Longford Schools defend uniform stance

A secondary school in Longford town has defended its decision to introduce crested hoodies for all students. Scoil Mhuire, which started back to school late last week, told the Longford Leader that the decision was made in consultation with parents and that it was the right decision despite the current strained economic environment.

A secondary school in Longford town has defended its decision to introduce crested hoodies for all students. Scoil Mhuire, which started back to school late last week, told the Longford Leader that the decision was made in consultation with parents and that it was the right decision despite the current strained economic environment.

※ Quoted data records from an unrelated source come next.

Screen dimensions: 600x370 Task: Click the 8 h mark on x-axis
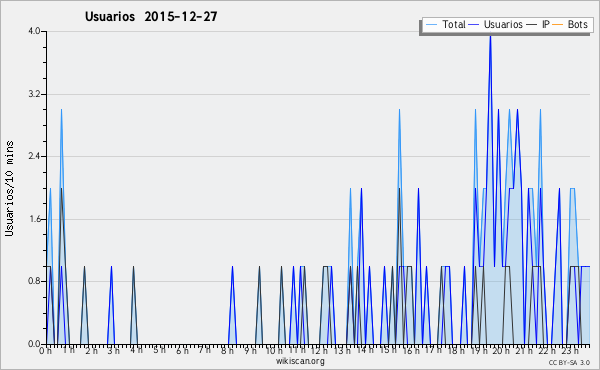coord(227,351)
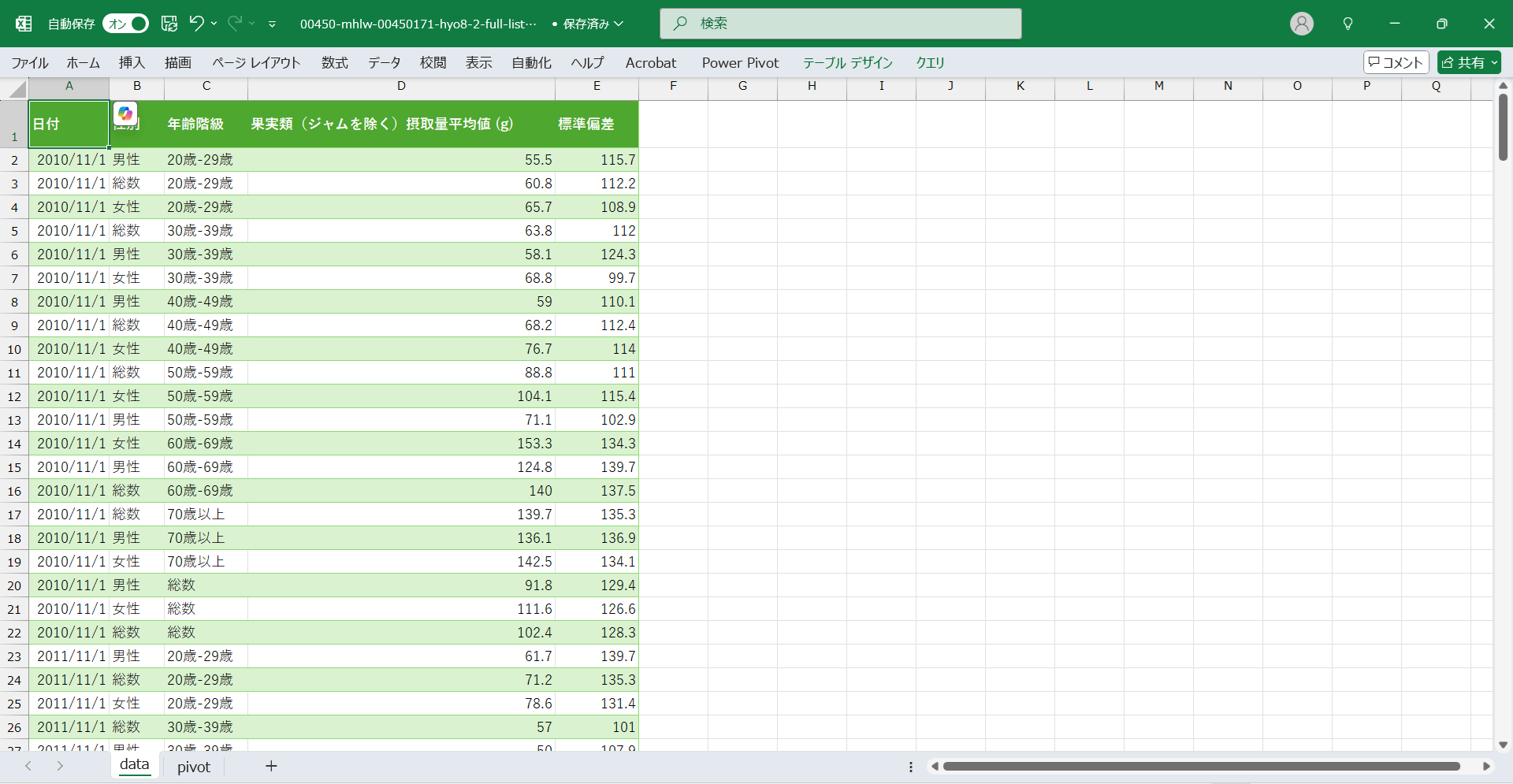Screen dimensions: 1513x784
Task: Click the lightbulb ideas icon
Action: 1348,24
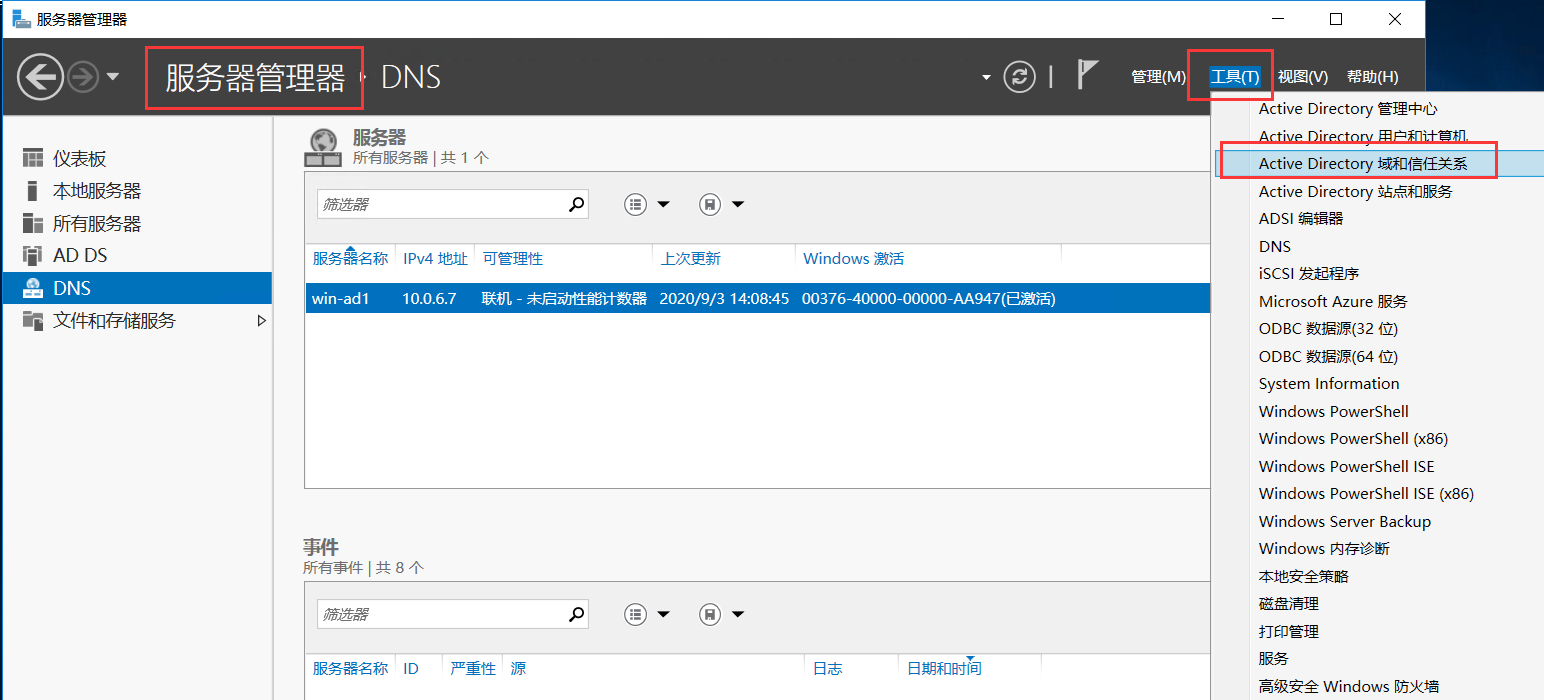Click the save icon in the 事件 panel
This screenshot has height=700, width=1544.
[709, 613]
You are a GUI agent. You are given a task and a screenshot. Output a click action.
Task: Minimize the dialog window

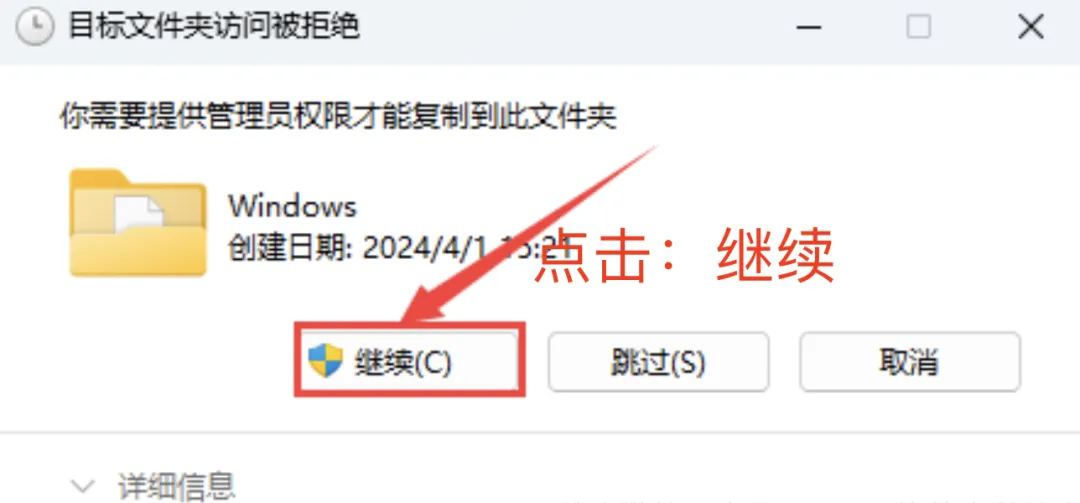click(811, 28)
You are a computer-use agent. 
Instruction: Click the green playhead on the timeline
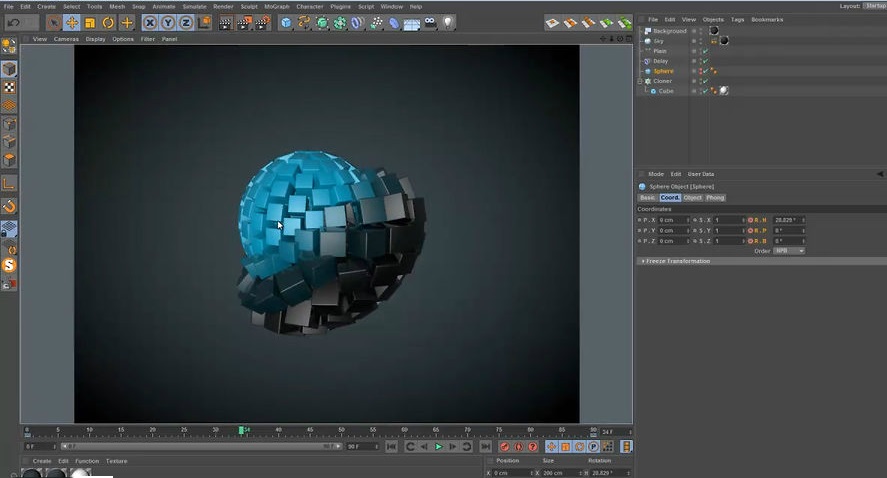pos(241,431)
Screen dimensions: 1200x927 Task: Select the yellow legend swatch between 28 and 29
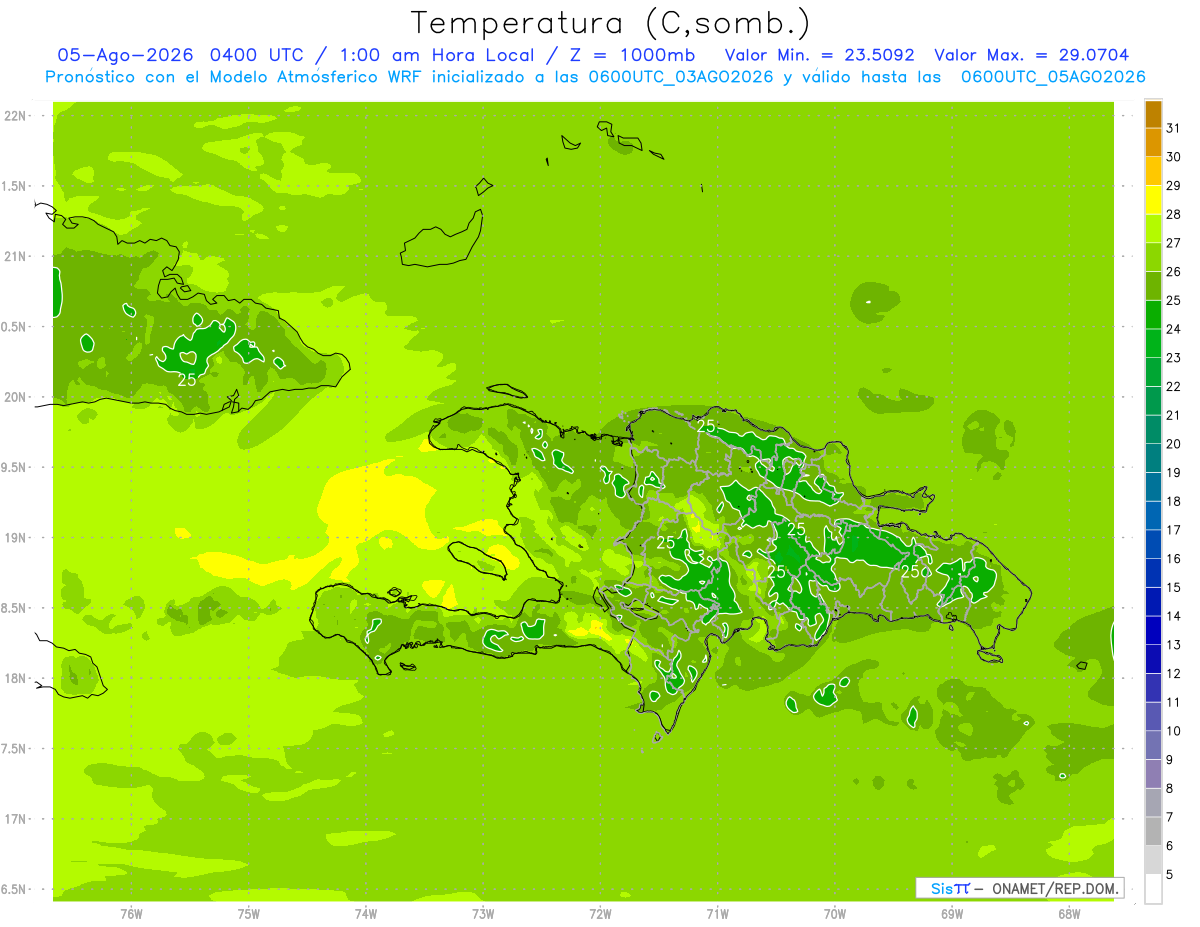[x=1153, y=201]
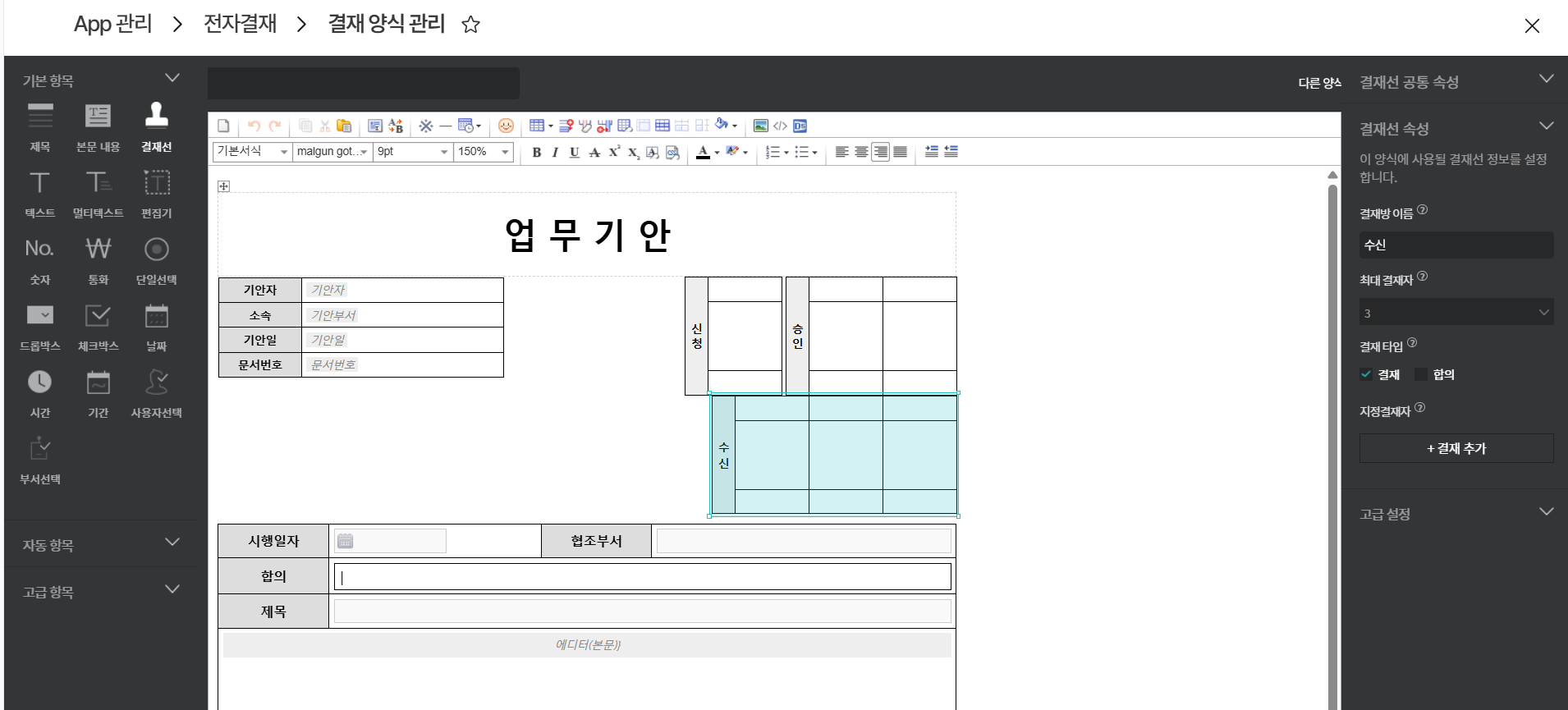Choose the 날짜 calendar item
Screen dimensions: 1568x710
(x=156, y=316)
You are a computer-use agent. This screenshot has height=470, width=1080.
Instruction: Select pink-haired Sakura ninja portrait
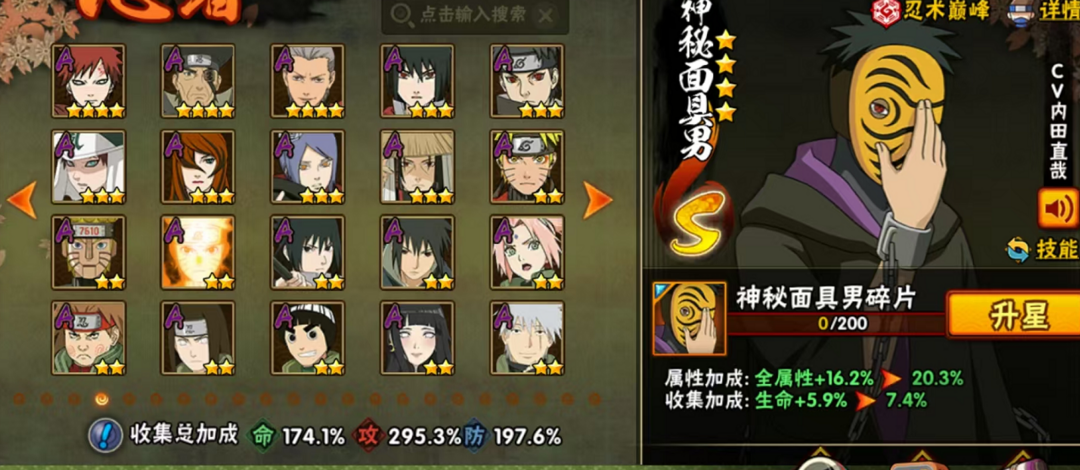pos(527,252)
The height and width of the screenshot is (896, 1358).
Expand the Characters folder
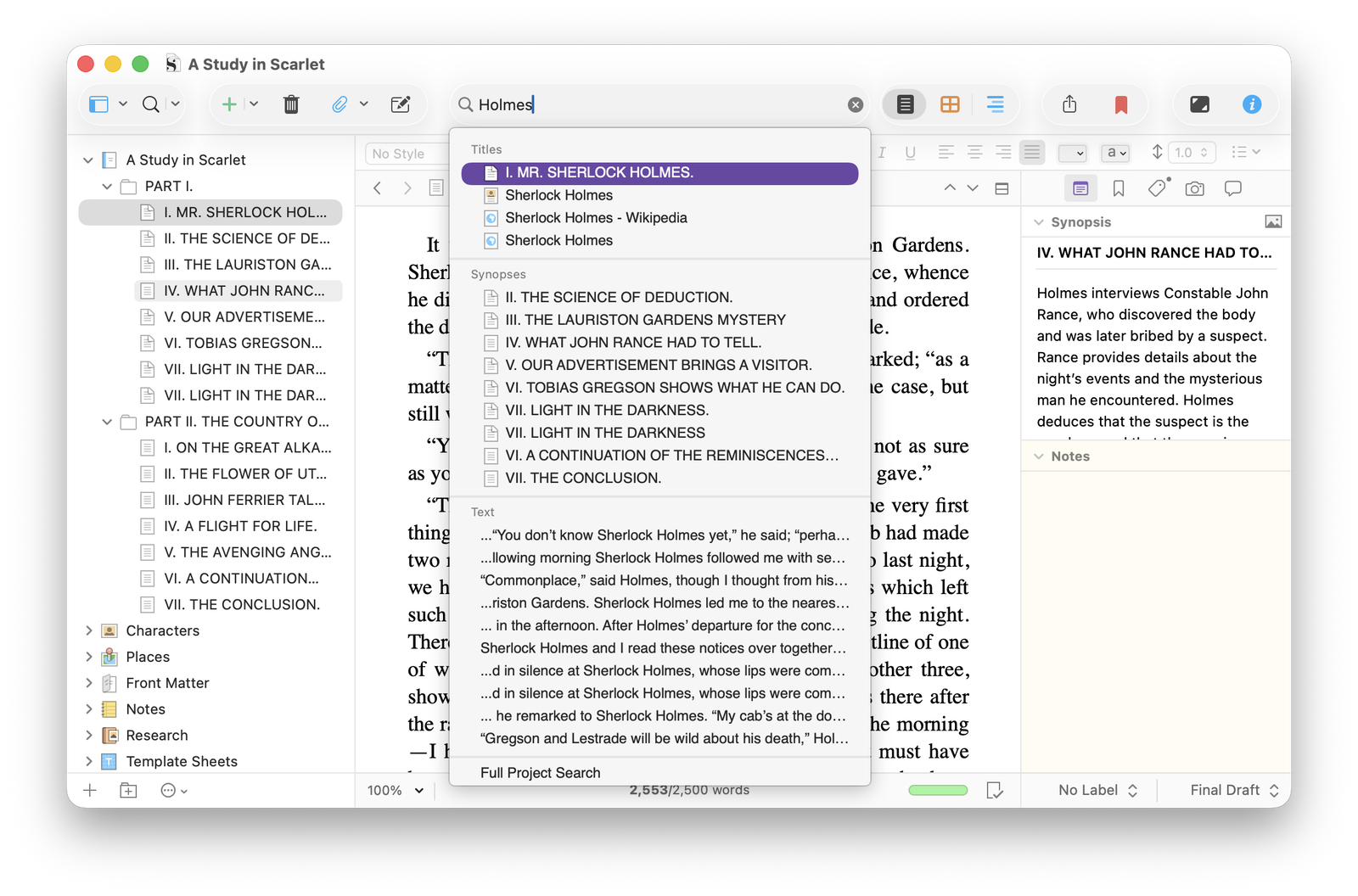coord(88,630)
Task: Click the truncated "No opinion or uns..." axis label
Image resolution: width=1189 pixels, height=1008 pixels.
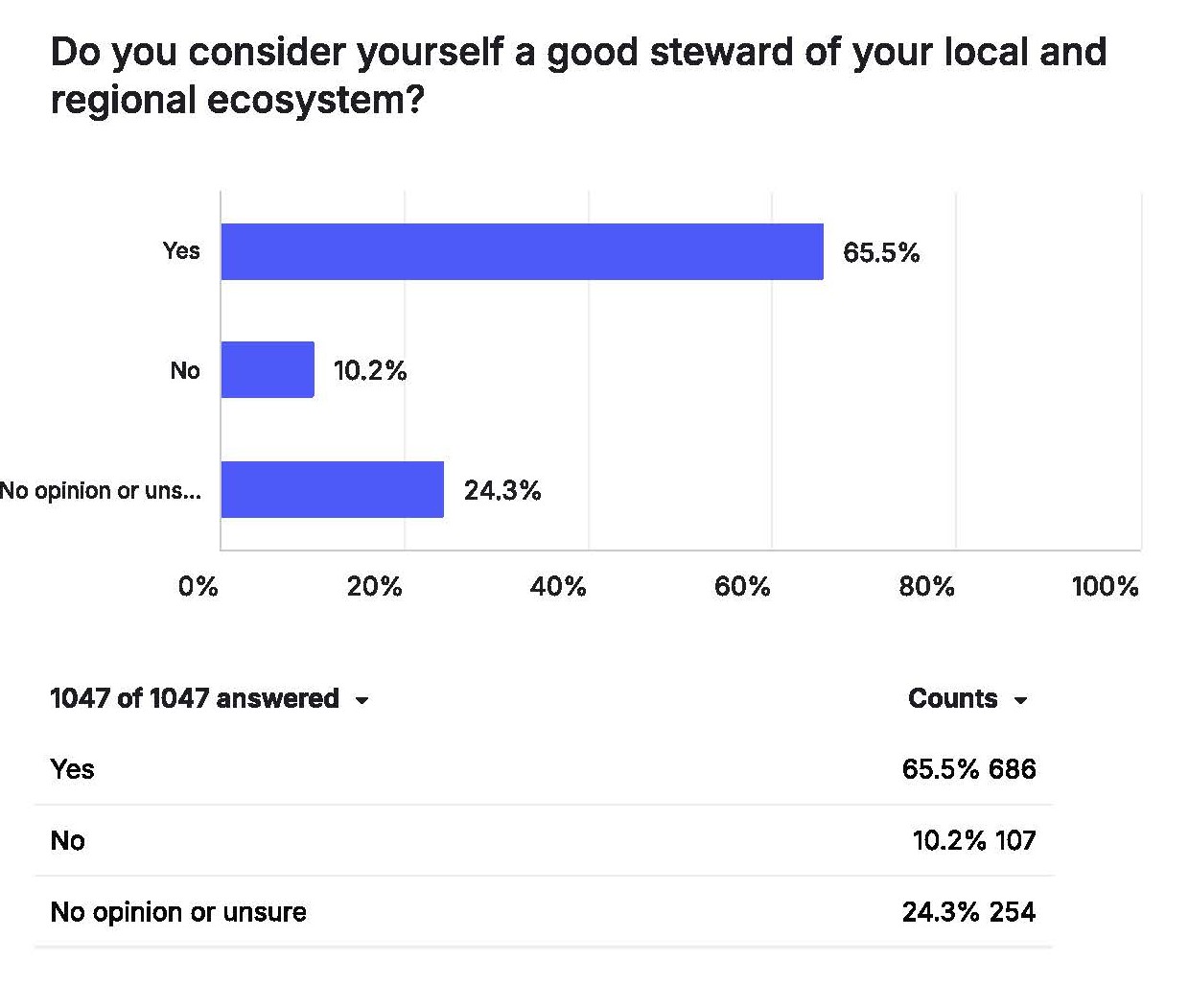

“Moyne Community School already had it and we decided to introduce it on a voluntary basis here, for the time being,” said Scoil Mhuire principal Paul Costello. “We are trying to create uniformity rather than students wearing just anything.” The hoodie costs approximately €40.

St. Mel’s College has also introduced the new hoodie to their school uniform but were not available for comment when contacted by the Leader.

In Moyne Community School, principal Des Cullen defended the decision to introduce the hoodie last year. “It’s been very good. The majority have it and we have been selling it directly which allows us to do stage payments.”

According to Mr Cullen the hoodie is made of such quality as to ensure that in most cases it should last two years.

“When you take into account trends and what the students would otherwise be wearing, we believe that this is less expensive,” he said. “For the most part our school uniform is generic and really just the jacket and the jumper having the crest.”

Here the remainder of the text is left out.